> Information provided
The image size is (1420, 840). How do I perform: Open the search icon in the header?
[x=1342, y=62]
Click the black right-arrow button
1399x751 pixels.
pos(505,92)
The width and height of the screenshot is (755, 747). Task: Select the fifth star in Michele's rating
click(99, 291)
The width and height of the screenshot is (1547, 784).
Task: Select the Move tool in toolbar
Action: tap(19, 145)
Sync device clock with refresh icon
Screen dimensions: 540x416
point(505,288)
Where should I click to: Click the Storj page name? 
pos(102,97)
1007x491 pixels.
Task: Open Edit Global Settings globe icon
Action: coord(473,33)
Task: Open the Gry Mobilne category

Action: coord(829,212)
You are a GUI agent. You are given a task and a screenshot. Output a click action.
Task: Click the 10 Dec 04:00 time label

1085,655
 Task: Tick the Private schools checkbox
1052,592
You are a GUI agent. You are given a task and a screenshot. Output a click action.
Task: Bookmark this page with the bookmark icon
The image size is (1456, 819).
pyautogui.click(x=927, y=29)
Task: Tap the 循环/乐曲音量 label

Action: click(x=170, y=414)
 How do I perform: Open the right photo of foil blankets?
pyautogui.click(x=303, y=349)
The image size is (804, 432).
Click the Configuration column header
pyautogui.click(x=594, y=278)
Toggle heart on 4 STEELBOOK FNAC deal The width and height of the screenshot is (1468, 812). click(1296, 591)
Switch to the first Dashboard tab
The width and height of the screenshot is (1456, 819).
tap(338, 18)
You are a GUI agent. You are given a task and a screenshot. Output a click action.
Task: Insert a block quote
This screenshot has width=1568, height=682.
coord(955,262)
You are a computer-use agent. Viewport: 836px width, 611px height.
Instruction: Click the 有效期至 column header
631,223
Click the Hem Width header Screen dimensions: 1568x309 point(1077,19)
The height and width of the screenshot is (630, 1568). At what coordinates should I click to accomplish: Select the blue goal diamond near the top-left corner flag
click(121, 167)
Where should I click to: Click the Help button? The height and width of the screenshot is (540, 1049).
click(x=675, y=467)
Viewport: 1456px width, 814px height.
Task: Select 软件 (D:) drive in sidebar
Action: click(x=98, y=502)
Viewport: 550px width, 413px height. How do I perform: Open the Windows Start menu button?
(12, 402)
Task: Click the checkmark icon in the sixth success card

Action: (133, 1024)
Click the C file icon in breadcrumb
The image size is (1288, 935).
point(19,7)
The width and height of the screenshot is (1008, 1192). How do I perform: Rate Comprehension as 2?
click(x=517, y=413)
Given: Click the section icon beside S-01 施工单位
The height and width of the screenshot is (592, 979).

> Activity
Nothing but the lines from the top of the records down to the line with "Sync device clock with refresh icon" belongs in the answer; repeat them exactly.

> Result
The image size is (1420, 840). How do I perform: Open the search icon in the header?
[x=1342, y=62]
Click the black right-arrow button
1399x751 pixels.
pos(505,92)
The width and height of the screenshot is (755, 747). Task: Select the fifth star in Michele's rating
click(99, 291)
The width and height of the screenshot is (1547, 784).
Task: Select the Move tool in toolbar
Action: tap(19, 145)
Sync device clock with refresh icon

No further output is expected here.